MSGMAX 2 KB Maximum message size, in bytes.
MSGMNI Number of Caché instances x 3; each Caché instance uses three message queues Maximum number of uniquely identifiable message queues that may exist simultaneously.
NOFILES 35 Number of open files per process.
SEMMNI Product of SEMMNI and SEMMSL must be greater than the # of user processes + 4 Number of semaphore identifiers in the kernel; this is the number of unique semaphore sets that can be active at any one time.
SEMMNS 128 or ... Total number of semaphores in the system. User processes include jobbed processes and all other semaphores required by other software.
Number of processes expected to run. If the process table might expand, use a larger number to provide for expansion.
SEMMSL See SEMMNI Maximum number of semaphores per identifier list.
SHMALL 60 KB or ... Maximum total shared memory system-wide. Units should be in KB. 1000 represents the MCOMMON shared region.
1000 + total global buffer space+ total routine buffer space *
SHMMNI 3 Maximum number of shared memory identifiers system-wide.
SHMSEG 3 Number of attached shared memory segments per process.
SHMMAX 60 KB or ... Maximum shared memory segment size in KB.
1000 + total global buffer space+ total routine buffer space

* This is the minimum value for SHMALL required for Caché UNIX®. You must also take into account any other applications that use shared memory. If you are unsure of other shared memory use, calculate SHMALL as SHMSEG multiplied by SHMMAX, in pages; this larger value suffices in all cases.


Enough swap space must be created to support the memory allocated, unless the operating system documentation explicitly states otherwise. On certain operating systems, Caché creates locked shared memory segments, which are not pageable but still may need swap space.
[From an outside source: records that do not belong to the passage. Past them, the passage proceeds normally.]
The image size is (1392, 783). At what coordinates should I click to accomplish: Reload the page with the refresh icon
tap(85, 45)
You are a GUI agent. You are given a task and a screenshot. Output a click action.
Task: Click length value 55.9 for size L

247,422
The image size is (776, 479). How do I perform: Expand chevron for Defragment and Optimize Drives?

Adjusting Maximum File Size

The hard limit for the maximum file size (RLIMIT_FSIZE) on any system running Caché must be unlimited. Set the value to unlimited on the operating system before installing. Make sure that the limit is set to unlimited for both the root user and the user who will run Caché. Caché also sets the process soft limit to RLIMIT_FSIZE in its daemons to prevent I/O errors.


Caché will not install or start up if RLIMIT_FSIZE is not set to unlimited.

See the operating system documentation for your platform for instructions on how to set the system hard limit for the maximum file size, RLIMIT_FSIZE.